Author: vamped
Date: 2010-03-13 12:07:29 +0100 (Sat, 13 Mar 2010)
New Revision: 30059

Modified:
   docs/Perl6/Spec/S29-functions.pod
   docs/Perl6/Spec/S32-setting-library/Containers.pod
Log:
changed "scalar context" into "item context" as per S02

Modified: docs/Perl6/Spec/S29-functions.pod
===================================================================
--- docs/Perl6/Spec/S29-functions.pod   2010-03-13 00:47:56 UTC (rev 30058)
+++ docs/Perl6/Spec/S29-functions.pod   2010-03-13 11:07:29 UTC (rev 30059)
@@ -317,9 +317,9 @@
 would be downgraded in context.
 
 C<ord> goes the other direction; it takes a string value and returns
-character values as integers.  In a scalar context, the return value
+character values as integers.  In item context, the return value
 is the just the integer value of the first character in the string.
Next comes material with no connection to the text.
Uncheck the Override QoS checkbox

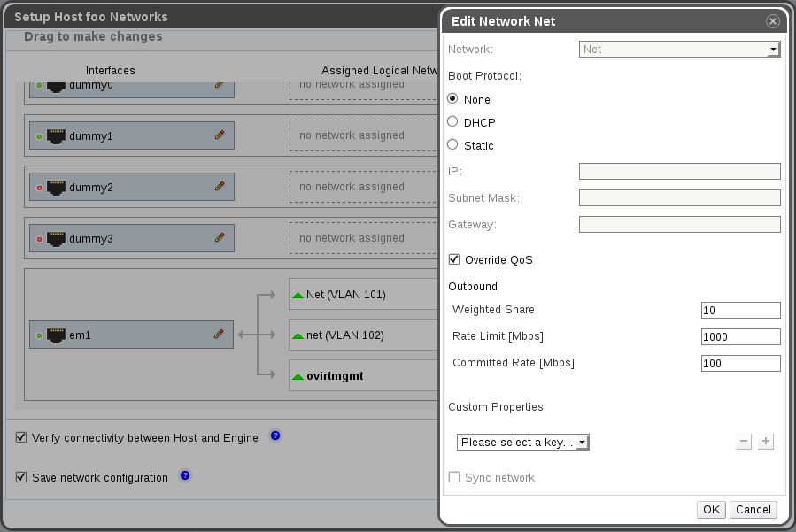pos(454,259)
In
-a list context, the return value is the list of integers representing
+list context, the return value is the list of integers representing
 the entire string.  The definition of character is pragma dependent.
 Normally it's a grapheme id, but under codepoints or bytes scopes,
 the string is coerced to the appropriate low-level view and interpreted

Modified: docs/Perl6/Spec/S32-setting-library/Containers.pod
===================================================================
--- docs/Perl6/Spec/S32-setting-library/Containers.pod  2010-03-13 00:47:56 UTC 
(rev 30058)
+++ docs/Perl6/Spec/S32-setting-library/Containers.pod  2010-03-13 11:07:29 UTC 
(rev 30059)
@@ -582,7 +582,7 @@
 dimension, and works with Array References.
 
 C<splice> returns a C<Parcel> of the deleted elements, which behaves as
-expected in either list or scalar context.
+expected in either list or item context.